En effet, la conduite de sa stratégie produit ne peut souffrir d’aucune critique, car elle appartient à un domaine réservé : “si vous êtes emmenés par la recherche du profit boursier à court terme, dans ce cas de figure je suis un mauvais dirigeant. Néanmoins, j’ai la faiblesse de croire en ma capacité de maximiser la valeur de Nintendo dans une perspective long terme” déclarait Iwata au Wall Street Journal en juin 2013. C’est pour cette raison qu’il s’accroche contre vents et marée à son poste : “je ne démissionnerai pas [...] (et) il n’y aura pas de bouleversement majeur de l’état-major dans l’immédiat”.
 
 
Cette vérité aura beau être gravée dans le marbre, elle continue d’échapper aux financiers : “les consommateurs achèteront une console dans l’intention de jouer à un jeu vraiment intéressant”, martèle à tout va le haut dirigeant.
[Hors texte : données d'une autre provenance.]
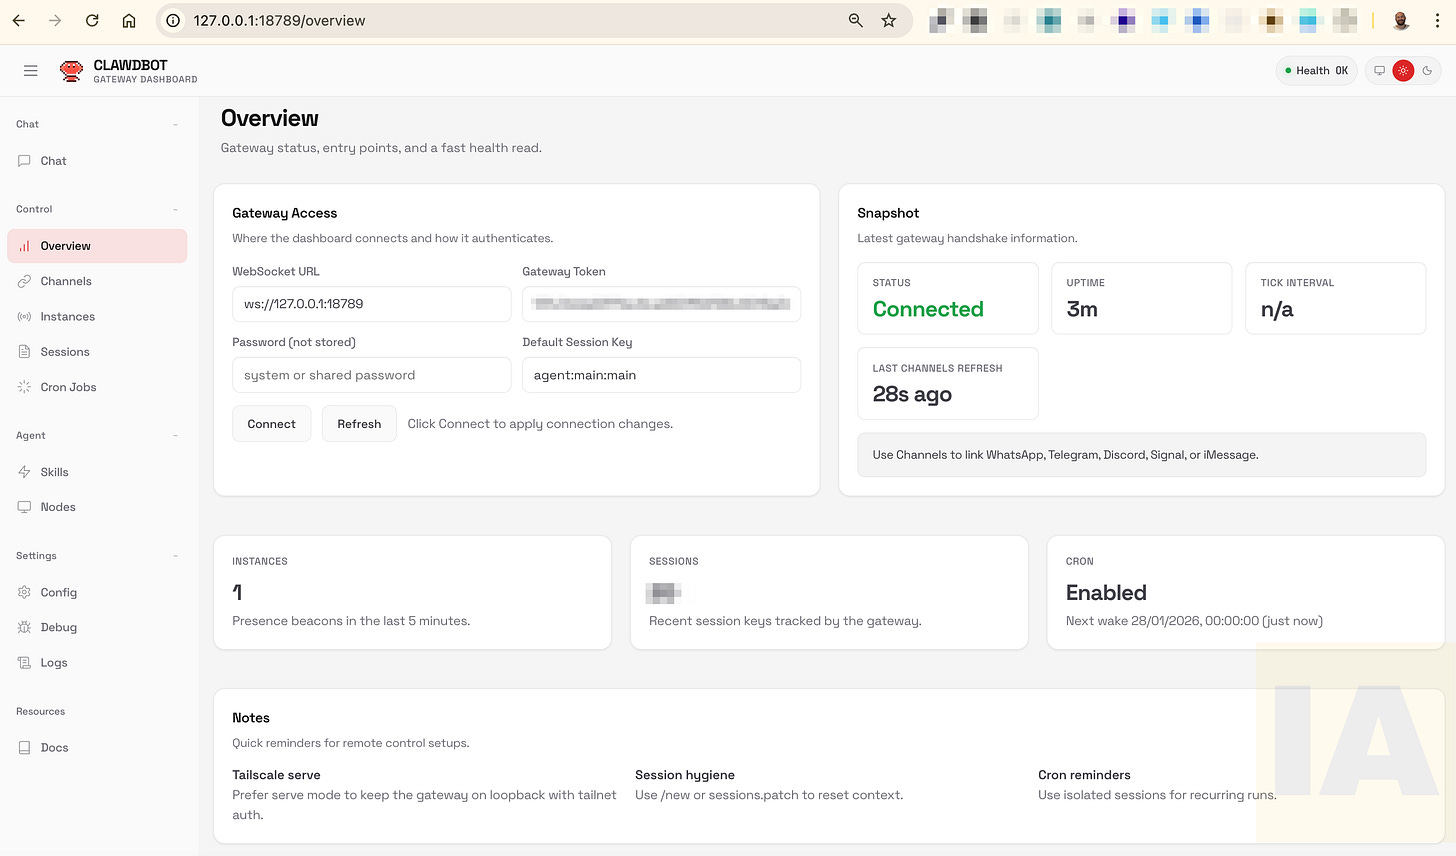Enable dark mode with the moon toggle
Screen dimensions: 1456x856
point(1427,70)
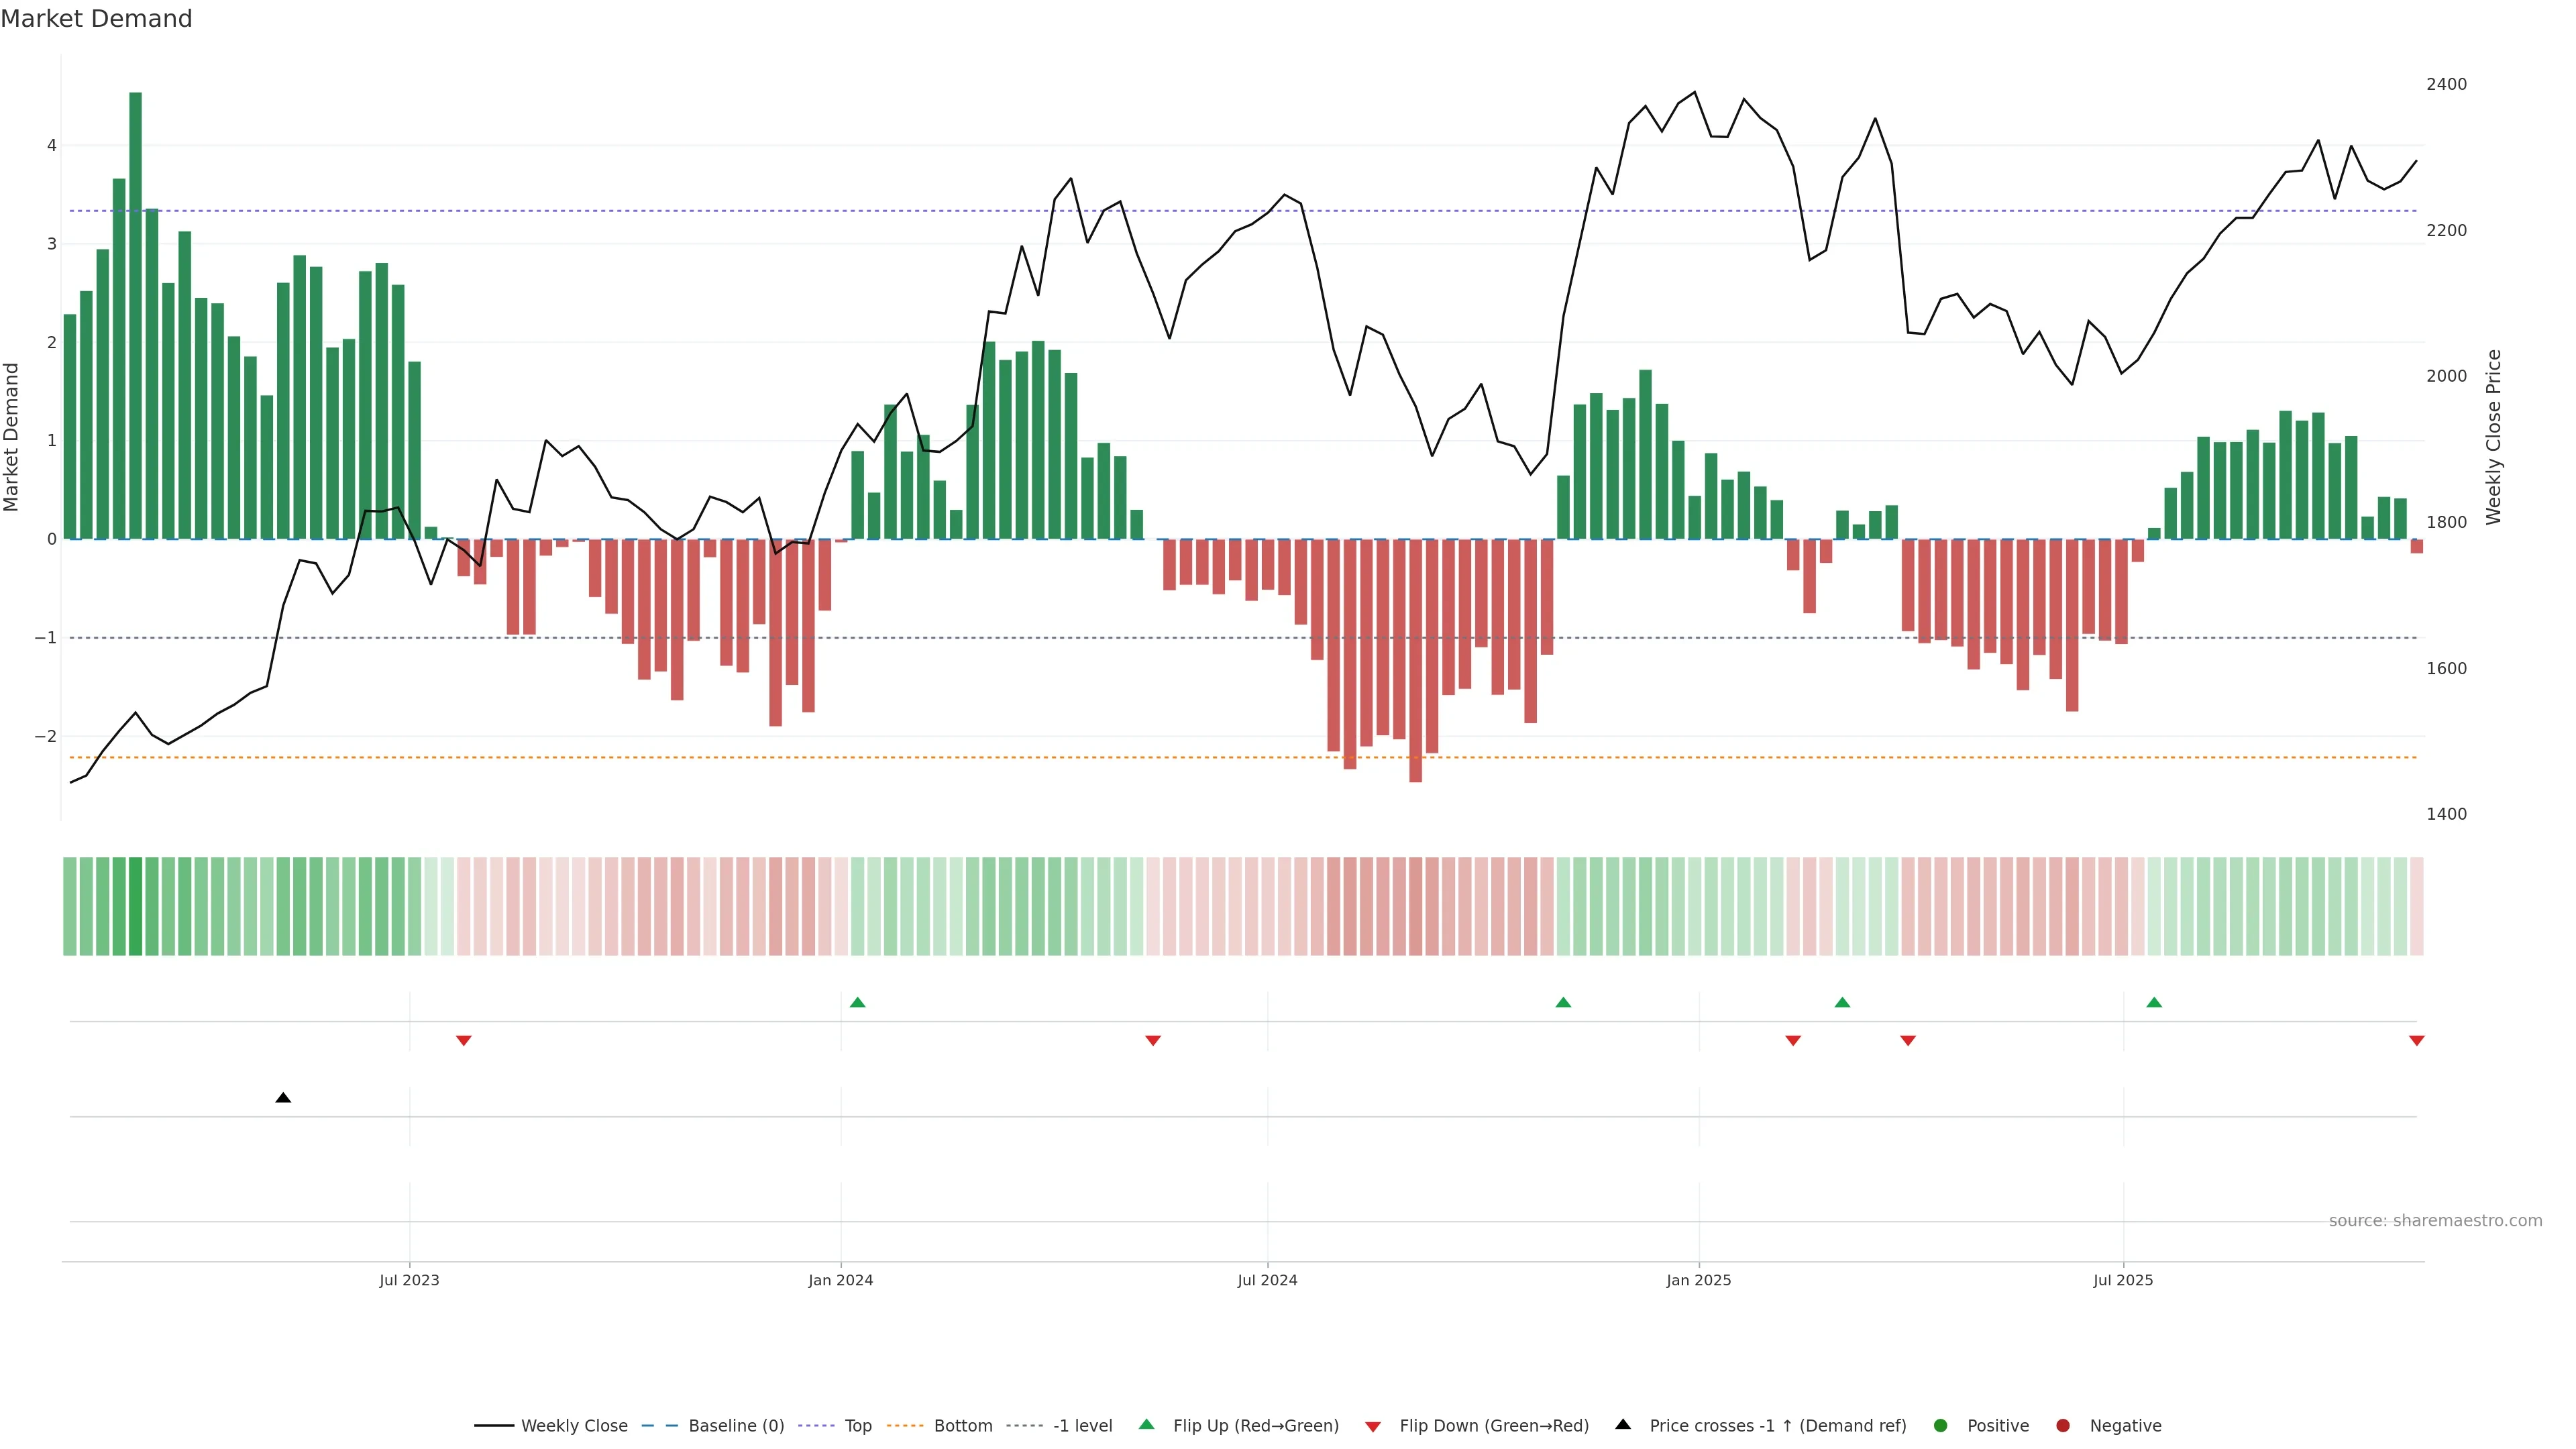Click the green flip-up marker at Jan 2024
Screen dimensions: 2576x1449
pyautogui.click(x=857, y=1002)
C’est mathématiquement ce qui manque à la Wii U, de grands jeux originaux. Ceux qui à eux seuls ont redressé de manière spectaculaire les ventes atones de la 3DS. Les réformes engagées tardent à délivrer leur dividende, telle la mutualisation du millefeuille des départements R&D et Software des formats nomade et salon afin de bénéficier des effets de synergies. Son calendrier de communication échelonné au rythme des salons et de la forte saisonnalité des ventes obligent Satoru Iwata à recourir à ce genre d’effet de manche. Il faut tempérer à défaut de contenir les ardeurs des actionnaires et investisseurs par des déclarations d’intention.
 
Car plus que jamais, ce sont les usages que l’on fait d’une console qui détermine l’acte d’achat, pas sa puissance technique aussi élevée soit elle. La configuration de la Wii U est développée dans ce sens, ne manque plus que les jeux pour le démontrer. Rendez-vous à l’E3 de juin prochain amis financiers.